この結果は、私たち人間にとってあまりいい話ではありません。というのも、このチャットボットたちは人間同士のやりとりを真似るように作られていたからです。

もちろん、こうした傾向はアルゴリズムの影響から完全に切り離されているわけではありません。ボットは、人間が何十年もアルゴリズム主導の環境でオンライン活動してきたデータで訓練されており、その結果、すでに毒された人間の行動パターンを再現してしまうのです。そこから抜け出す方法は、現状はわかっていません。

いろいろ対策をしてはみたものの…

研究者たちは、こうした同じ意見ばかりが集まる傾向を変えるために対策をいくつか試みました。
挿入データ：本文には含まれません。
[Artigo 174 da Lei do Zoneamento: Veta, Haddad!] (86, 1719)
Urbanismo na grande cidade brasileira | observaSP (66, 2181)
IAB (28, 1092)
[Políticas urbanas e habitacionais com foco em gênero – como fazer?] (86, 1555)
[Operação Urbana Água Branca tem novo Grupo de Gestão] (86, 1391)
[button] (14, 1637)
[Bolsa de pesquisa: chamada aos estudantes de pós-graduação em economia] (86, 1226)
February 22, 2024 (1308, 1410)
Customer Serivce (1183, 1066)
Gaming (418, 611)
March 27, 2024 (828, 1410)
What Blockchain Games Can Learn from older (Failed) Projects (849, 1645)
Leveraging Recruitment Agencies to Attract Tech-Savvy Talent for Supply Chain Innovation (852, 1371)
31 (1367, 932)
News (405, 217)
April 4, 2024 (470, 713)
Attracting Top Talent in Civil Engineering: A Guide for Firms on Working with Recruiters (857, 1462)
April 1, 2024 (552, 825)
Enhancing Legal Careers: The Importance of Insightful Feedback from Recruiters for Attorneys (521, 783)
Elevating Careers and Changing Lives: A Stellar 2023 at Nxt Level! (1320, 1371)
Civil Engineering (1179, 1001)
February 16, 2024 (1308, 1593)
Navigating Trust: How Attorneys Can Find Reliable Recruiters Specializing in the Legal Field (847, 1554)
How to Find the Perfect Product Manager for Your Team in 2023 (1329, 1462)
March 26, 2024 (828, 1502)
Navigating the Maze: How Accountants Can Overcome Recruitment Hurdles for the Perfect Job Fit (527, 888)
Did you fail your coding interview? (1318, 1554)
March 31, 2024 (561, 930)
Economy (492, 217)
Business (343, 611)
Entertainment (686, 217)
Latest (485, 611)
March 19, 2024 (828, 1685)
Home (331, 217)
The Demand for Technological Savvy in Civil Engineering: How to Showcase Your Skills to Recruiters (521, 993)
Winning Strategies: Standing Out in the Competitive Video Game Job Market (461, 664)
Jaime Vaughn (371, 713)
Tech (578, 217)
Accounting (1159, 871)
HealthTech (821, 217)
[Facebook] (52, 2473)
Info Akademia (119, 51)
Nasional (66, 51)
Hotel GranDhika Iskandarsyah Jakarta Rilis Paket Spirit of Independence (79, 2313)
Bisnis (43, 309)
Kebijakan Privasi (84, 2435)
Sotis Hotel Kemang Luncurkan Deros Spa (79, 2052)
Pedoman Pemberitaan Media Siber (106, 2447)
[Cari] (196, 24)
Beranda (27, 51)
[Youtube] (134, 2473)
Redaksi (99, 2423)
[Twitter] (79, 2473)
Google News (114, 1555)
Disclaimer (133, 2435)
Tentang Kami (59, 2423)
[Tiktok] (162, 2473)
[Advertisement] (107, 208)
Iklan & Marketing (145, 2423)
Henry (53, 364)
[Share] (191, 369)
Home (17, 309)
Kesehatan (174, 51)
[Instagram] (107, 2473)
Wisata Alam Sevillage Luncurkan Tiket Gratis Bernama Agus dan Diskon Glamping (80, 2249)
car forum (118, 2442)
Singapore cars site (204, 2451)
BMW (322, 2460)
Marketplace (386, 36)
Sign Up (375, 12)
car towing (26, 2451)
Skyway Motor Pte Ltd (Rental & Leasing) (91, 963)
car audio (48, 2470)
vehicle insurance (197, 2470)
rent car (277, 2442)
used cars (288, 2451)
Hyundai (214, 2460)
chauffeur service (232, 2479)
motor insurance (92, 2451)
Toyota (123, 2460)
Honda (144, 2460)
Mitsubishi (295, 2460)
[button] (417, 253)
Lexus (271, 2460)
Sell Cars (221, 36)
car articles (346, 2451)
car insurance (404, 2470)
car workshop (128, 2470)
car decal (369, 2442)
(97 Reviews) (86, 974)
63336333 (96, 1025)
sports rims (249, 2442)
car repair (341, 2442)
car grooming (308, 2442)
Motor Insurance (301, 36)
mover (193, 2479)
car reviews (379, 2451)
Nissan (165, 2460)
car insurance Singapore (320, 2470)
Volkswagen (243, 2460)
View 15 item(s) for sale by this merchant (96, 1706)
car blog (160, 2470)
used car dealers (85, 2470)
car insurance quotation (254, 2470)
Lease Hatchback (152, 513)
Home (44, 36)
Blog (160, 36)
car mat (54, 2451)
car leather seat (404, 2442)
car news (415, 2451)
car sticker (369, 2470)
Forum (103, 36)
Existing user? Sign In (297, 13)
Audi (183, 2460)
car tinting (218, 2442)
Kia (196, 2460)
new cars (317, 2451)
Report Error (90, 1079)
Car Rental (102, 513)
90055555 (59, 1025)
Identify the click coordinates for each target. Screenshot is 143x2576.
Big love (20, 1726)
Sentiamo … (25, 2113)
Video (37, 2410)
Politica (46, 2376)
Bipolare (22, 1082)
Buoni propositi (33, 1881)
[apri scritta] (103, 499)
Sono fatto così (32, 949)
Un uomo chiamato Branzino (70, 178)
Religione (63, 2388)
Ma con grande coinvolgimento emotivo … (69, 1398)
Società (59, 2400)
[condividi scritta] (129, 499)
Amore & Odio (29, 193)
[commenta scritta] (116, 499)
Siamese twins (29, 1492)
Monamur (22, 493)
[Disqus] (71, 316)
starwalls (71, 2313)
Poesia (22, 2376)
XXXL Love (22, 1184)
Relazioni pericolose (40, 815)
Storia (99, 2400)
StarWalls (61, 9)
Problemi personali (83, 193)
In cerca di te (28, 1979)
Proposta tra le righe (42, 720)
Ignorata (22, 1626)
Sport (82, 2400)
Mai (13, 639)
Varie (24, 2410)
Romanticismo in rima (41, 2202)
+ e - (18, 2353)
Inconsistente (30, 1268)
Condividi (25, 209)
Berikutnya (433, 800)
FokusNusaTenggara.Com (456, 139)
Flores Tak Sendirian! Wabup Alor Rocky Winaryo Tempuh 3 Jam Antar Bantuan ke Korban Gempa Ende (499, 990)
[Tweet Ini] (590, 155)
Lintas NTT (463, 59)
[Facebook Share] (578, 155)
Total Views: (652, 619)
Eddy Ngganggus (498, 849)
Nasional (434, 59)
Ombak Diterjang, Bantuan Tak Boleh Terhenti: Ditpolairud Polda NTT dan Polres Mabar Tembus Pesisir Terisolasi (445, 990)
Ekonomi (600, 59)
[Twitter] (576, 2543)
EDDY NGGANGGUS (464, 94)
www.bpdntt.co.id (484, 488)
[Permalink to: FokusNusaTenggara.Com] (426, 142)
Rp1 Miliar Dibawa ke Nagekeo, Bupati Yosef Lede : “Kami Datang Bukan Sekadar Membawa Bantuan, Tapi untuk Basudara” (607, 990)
具体的には、時系列フィードの導入やバズったコンテンツの価値を下げる行為、フォロワー数やリポスト数を非表示にする行為やユーザープロフィールを隠す行為、そして反対意見を強調表示する行為など、その方法はさまざま(最後の方法は、過去の別の研究で「高いエンゲージメントと低い攻撃性」を両立させた実績がありました)。

しかし、どの介入策も大きな効果はなく、偏った意見を投稿するアカウントへのエンゲージメントを6%以上減らすことはできませんでした。さらに、ユーザープロフィールを隠すシミュレーションでは、かえって分断が深まり、極端な投稿がより注目される結果となりました。

結局のところ、SNSという仕組みそのものが、人間の最も醜悪な本能や行動をエスカレートさせずに使いこなすことができないものなのかもしれません。